Der Gemeinderat von Burg-Reuland hat erneut im Kulturhaus getagt. Coronabedingt waren, bis auf zwei Vertreter der lokalen Medien, keine Zuschauer zugelassen. Besprochen wurden unter anderem Probleme im Zusammenhang mit den Müllfangkörben.

Gemeinderat Burg-Reuland tagt im Kulturhaus (Bild: Chantal Scheuren/BRF)

Gemeinderat Burg-Reuland tagt im Kulturhaus (Bild: Chantal Scheuren/BRF)

Die Gebühren und Steuern auf die Abfuhr von Haushaltsmüll in den vorgesehenen Müllsäcken und Containern bleiben gleich. Ein Problem sei jedoch, dass Haushaltsmüll in den Müllfangkörben am Straßenrand entsorgt wird.

Geldbußen alleine würden nicht ausreichen, um das Problem zu lösen, sagte Schöffe Serge Dollendorf. Er warf die Frage in den Raum, ob es denkbar sei, in der Nähe der Müllfangkörbe Wildkameras zu installieren. Die Gemeinderatsmitglieder einigten sich vorerst darauf, an den guten Willen der Bürger zu appellieren.

Die Friedhofskomitees von Espeler und Aldringen erhalten Zuschüsse von der Gemeinde. In Espeler haben Ehrenamtliche zwischen der ersten und zweiten Coronawelle zehn Urnengräber angelegt. Sie erhalten 4.000 Euro für den Ankauf von Baumaterial.
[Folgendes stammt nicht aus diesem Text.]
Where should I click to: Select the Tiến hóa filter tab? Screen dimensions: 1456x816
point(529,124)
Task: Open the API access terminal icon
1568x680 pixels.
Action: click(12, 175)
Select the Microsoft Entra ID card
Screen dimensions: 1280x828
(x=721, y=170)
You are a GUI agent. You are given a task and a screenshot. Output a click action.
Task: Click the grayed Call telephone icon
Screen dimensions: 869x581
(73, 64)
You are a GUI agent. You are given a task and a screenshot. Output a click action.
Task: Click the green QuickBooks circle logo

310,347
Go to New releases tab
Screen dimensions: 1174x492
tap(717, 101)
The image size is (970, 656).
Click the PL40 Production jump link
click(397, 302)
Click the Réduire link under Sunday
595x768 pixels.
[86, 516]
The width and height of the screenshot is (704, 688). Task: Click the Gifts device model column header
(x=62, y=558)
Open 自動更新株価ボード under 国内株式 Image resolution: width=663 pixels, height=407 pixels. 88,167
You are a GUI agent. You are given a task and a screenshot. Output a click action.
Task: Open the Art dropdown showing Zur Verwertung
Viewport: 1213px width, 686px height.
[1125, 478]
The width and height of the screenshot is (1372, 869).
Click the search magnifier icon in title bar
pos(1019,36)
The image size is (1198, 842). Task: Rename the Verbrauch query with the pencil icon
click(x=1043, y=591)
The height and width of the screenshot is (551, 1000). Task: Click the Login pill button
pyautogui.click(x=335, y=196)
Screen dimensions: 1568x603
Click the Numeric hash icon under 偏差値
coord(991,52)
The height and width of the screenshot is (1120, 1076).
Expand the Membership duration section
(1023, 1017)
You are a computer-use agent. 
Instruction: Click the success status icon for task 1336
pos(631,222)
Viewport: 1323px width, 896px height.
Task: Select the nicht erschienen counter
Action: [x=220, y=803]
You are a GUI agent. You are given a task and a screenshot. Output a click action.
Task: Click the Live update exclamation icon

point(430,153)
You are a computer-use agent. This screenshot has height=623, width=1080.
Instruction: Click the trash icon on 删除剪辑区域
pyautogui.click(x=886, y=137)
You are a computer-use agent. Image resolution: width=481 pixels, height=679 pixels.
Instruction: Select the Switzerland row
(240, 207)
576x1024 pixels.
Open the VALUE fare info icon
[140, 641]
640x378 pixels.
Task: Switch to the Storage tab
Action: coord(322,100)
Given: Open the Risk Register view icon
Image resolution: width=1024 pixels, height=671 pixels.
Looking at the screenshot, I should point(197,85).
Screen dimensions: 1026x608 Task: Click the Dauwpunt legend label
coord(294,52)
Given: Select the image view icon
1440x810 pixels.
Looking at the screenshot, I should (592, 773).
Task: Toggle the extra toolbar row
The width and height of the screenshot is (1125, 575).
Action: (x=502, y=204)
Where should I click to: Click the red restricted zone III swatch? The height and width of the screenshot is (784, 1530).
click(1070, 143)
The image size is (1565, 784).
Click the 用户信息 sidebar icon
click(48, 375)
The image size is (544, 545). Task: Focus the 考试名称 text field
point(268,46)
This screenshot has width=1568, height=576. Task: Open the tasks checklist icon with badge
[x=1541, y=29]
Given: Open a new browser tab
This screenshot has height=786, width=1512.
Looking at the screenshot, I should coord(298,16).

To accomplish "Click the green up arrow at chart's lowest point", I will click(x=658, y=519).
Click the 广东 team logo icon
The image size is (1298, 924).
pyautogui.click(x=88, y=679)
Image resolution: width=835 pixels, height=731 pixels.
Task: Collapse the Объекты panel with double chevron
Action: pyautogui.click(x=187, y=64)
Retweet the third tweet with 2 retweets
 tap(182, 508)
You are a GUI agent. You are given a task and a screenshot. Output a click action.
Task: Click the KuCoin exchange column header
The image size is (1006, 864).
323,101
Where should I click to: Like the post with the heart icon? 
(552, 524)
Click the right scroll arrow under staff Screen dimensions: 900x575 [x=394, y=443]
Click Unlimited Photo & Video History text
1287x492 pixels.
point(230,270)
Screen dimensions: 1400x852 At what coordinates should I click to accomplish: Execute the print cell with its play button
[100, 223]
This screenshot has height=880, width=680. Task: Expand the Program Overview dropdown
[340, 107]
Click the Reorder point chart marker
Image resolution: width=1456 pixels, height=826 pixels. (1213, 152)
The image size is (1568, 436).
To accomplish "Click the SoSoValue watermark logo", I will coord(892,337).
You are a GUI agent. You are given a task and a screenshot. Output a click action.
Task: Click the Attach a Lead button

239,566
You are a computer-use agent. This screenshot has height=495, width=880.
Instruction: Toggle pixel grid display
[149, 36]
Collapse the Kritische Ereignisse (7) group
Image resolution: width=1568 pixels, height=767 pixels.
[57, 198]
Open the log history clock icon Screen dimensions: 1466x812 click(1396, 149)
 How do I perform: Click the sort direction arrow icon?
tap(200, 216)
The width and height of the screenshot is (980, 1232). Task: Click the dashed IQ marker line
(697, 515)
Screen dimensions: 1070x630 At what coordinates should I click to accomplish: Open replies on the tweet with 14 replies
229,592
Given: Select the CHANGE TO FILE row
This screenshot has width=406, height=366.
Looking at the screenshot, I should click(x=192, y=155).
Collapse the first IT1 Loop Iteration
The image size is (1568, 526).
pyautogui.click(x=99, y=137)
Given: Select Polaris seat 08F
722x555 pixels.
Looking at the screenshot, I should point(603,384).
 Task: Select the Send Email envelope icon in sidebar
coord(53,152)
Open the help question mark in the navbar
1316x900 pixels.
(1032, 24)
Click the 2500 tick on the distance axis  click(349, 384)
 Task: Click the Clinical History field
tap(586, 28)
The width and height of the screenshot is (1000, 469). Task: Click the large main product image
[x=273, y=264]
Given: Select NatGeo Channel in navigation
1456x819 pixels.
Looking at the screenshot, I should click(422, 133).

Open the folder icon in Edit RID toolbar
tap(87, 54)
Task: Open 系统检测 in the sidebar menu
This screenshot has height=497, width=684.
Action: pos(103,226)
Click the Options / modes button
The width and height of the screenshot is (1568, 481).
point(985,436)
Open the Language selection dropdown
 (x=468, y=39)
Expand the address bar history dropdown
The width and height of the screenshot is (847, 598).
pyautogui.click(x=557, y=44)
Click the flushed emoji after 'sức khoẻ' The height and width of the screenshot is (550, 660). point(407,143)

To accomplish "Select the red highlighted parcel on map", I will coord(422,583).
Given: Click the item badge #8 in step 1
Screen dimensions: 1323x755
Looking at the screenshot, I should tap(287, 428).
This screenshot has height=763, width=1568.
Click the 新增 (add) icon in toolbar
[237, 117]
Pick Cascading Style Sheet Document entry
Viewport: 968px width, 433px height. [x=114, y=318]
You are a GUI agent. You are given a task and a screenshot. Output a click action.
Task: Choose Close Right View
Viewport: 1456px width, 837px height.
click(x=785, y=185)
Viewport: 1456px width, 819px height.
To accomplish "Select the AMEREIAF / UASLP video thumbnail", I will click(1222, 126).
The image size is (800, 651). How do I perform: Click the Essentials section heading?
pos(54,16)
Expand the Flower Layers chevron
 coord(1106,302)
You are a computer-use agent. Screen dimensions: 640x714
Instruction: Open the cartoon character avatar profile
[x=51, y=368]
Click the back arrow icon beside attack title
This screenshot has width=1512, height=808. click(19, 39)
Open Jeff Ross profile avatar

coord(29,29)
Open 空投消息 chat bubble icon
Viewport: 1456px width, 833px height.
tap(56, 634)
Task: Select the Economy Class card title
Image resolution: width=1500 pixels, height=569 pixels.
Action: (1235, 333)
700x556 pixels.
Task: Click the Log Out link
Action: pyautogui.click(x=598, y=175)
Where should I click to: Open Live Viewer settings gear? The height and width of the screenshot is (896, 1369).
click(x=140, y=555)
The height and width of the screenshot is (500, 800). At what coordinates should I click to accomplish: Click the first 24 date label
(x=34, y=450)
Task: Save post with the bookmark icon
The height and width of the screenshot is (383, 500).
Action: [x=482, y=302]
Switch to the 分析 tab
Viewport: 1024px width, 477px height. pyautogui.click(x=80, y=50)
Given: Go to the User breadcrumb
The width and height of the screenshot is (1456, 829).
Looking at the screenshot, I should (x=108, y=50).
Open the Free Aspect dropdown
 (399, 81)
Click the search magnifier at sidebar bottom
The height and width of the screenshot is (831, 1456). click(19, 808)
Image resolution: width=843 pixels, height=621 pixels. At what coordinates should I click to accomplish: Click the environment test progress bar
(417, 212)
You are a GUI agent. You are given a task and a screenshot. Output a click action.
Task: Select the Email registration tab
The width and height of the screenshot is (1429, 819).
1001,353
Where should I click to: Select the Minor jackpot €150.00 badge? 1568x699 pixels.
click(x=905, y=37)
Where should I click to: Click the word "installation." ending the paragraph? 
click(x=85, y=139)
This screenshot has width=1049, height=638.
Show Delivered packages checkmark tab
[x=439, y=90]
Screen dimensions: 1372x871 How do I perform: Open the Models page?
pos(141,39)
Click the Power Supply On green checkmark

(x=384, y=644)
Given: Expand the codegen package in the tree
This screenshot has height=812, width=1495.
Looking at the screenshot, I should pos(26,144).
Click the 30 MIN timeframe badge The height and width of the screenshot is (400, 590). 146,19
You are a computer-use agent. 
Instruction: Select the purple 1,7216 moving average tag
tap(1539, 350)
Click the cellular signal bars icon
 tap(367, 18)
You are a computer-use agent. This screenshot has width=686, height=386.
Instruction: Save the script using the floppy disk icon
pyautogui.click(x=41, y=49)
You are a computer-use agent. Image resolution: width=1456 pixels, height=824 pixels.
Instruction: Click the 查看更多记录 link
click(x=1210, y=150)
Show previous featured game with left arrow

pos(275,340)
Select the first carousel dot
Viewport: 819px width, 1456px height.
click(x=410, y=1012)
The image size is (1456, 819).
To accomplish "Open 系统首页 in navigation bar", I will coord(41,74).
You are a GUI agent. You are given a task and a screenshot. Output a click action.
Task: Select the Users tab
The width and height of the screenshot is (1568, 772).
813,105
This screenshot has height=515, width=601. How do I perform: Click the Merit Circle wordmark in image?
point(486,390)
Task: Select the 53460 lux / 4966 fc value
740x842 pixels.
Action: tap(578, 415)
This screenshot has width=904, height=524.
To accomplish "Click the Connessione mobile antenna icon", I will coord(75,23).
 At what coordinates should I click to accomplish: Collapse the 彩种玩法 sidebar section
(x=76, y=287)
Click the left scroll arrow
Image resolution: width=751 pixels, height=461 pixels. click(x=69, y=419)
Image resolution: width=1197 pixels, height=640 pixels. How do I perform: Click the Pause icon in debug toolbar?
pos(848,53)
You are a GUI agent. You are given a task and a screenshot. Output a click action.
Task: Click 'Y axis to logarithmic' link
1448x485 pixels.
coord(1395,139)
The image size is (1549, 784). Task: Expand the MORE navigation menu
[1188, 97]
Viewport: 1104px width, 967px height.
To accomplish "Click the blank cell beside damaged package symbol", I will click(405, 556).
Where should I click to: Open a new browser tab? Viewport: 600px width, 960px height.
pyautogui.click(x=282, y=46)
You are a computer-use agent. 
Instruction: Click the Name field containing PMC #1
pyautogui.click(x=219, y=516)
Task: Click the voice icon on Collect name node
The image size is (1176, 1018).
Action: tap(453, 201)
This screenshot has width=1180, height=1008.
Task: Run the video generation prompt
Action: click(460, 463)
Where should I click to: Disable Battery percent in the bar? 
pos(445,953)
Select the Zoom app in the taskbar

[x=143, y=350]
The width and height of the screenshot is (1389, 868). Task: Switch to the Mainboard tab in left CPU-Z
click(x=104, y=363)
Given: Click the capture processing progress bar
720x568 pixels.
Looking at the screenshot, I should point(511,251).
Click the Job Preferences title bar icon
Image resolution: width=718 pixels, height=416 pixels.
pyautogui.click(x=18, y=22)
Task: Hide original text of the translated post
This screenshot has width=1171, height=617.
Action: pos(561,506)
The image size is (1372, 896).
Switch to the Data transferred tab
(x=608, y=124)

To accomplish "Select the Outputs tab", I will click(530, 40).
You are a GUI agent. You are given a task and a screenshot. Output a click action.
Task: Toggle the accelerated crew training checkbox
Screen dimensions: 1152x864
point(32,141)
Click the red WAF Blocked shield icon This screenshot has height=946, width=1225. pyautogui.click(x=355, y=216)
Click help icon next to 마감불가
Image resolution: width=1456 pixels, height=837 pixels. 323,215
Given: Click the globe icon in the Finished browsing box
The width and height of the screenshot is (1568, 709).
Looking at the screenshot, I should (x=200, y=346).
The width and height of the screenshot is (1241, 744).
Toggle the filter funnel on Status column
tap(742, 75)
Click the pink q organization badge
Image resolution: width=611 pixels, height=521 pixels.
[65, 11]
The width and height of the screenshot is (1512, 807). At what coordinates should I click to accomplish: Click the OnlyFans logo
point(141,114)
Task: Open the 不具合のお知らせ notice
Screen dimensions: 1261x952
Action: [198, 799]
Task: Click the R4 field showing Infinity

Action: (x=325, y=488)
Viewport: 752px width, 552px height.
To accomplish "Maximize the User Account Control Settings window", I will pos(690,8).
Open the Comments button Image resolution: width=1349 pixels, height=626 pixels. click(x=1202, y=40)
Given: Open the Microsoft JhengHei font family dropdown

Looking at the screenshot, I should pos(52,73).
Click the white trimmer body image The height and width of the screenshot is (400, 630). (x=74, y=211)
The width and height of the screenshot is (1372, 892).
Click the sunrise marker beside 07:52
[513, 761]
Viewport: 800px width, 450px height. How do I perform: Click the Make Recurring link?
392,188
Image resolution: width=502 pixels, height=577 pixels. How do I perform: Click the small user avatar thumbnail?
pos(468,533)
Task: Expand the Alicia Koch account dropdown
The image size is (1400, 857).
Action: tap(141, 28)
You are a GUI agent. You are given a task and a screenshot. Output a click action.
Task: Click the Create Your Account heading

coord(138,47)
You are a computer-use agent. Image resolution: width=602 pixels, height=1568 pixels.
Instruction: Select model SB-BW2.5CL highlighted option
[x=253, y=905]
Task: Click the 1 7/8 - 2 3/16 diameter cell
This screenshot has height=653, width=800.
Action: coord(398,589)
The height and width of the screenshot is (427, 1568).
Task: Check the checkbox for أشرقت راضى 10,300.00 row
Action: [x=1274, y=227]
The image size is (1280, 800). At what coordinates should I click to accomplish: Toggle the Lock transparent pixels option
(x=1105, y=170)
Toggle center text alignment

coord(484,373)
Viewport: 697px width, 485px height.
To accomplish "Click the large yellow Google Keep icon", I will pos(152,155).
In Aldringen ist der Pflanzenbewuchs auf dem Friedhof teilweise ersetzt und erneuert worden. Das Friedhofskomitee von Aldringen erhält ebenfalls einen Zuschuss von 1.600 Euro für den Ankauf des Materials.

Schöffin Erika Theiss erklärte, dass das Brennholz der Gemeinde per Submission zum Verkauf angeboten wird. Bewohner der Gemeinde können sich das Holz bei zwei Besichtigungsterminen anschauen und ihr Angebot schriftlich abgeben.